Gerlof hesitated again, as if he were afraid of appearing old and gaga.

“John Hagman thinks Robert Blomberg might be Nils Kant,” he said at last.

Julia stared at him. “But surely you don’t think that?”

Gerlof slowly shook his head. “It seems a bit far-fetched,” he said. “But John made a number of points. Blomberg was a seaman, as I said. He grew up in Småland and went to sea as an engineer when he was just a teenager. He was away for many years... twenty or twenty-five years, or more. Eventually he came home and moved to Öland. He got married here, and had children. I think his son is the one who was in the workshop today.”

“That doesn’t sound particularly suspicious,” said Julia.
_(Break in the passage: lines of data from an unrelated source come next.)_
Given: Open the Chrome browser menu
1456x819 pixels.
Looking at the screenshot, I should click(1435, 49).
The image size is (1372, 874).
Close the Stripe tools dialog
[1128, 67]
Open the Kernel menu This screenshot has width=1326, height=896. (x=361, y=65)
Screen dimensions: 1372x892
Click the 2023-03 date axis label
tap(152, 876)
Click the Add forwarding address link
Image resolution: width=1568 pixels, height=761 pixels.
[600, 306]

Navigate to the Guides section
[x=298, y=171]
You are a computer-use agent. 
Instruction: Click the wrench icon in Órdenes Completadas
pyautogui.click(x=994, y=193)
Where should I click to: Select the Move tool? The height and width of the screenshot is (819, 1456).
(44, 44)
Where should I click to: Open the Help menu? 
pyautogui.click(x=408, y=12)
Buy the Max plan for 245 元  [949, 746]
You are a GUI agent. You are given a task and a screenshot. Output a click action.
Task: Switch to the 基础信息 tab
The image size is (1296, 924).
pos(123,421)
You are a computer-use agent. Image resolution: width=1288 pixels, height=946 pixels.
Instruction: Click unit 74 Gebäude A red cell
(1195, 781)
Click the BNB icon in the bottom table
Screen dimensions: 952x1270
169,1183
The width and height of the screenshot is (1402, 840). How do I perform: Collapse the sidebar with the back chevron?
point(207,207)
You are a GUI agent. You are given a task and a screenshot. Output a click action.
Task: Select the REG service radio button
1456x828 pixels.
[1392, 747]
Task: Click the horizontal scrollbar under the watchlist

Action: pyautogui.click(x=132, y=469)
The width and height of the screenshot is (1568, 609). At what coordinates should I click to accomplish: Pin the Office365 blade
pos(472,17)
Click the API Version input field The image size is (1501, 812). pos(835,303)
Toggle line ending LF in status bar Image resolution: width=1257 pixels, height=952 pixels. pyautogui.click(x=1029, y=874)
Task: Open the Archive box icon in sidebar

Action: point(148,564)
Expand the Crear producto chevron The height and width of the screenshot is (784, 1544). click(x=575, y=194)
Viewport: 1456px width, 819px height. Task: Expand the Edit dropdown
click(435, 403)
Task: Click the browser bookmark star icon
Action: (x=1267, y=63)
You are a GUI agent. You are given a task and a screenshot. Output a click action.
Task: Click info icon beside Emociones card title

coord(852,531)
“No,” agreed Gerlof, “the only odd thing really is that he was away for so long. John’s heard rumors that Blomberg was kicked off his ship, then drifted around some port in South America as a down-and-out alcoholic until some Swedish captain finally brought him home.”

“But Blomberg can’t be the only person who’s moved to Öland?”

“Oh no,” said Gerlof. “Hundreds of people have moved here from the mainland.”

“And does John suspect them all of being Nils Kant?”

“No. And I didn’t think Blomberg was anything like him either,” said Gerlof. “But you see what you want to see, don’t you? My mother — your grandmother Sara — saw a goblin once when she was young... Do you remember? She used to refer to him as ‘a gray man’...”

“Yes, I’ve heard that story,” said Julia, “you don’t need to—”

But there was no stopping Gerlof.

“Whatever it was, she saw him one spring day toward the end of the nineteenth century as she was standing down by Kalmar Sound doing her washing, outside Grönhögen. She suddenly heard rapid footsteps behind her, and he came rushing out of the forest... A little man, about three feet tall, in gray clothes. He didn’t say a word, just ran toward the sound, straight past Sara without even looking at her. And when he reached the water, he didn’t stop... Mother called out to him, but he kept on going, straight out into the water, until the waves washed over him and he sank beneath the surface. Then he was gone.”

Julia gave a brief nod. It was a bizarre tale — maybe the strangest of all the stories told by her family on Öland.

“A goblin who commits suicide,” she said, a little sarcastically. “Now, there’s a thing you don’t see every day.”

“Obviously the story isn’t true,” Gerlof went on. “But I believe it. I believe my mother saw a goblin, or at least some kind of natural force or unknown phenomenon that she interpreted as a goblin. And at the same time, I know goblins and trolls don’t exist.”

“They don’t appear so often nowadays, at any rate,” said Julia.

“No,” said Gerlof slowly, “and it’s probably the same with Nils Kant. Nobody talks about him, nobody sees him. The police have got him down as being dead, and he’s buried in Marnäs churchyard with a gravestone anybody can go and look at. And yet there are still certain people in northern Öland who believe Nils Kant is still alive. At least among those who are old enough to remember him.”

“What do you think?” asked Julia again.

“I think it would be a good thing if all the strange things surrounding Nils Kant could be sorted out,” said Gerlof.

“I’d rather find my son.” Julia said it quietly. “That’s why I came here.”

“I know,” said Gerlof. “But there might be a connection between the two stories.”

“Nils Kant and Jens?”

Gerlof nodded. “I already know they are connected to some extent, in fact. Through Martin Malm.”

“But how?”

“Malm had Jens’s sandal,” said Gerlof. “And it was one of Malm Freight’s ships that brought Nils Kant’s coffin home to Sweden.”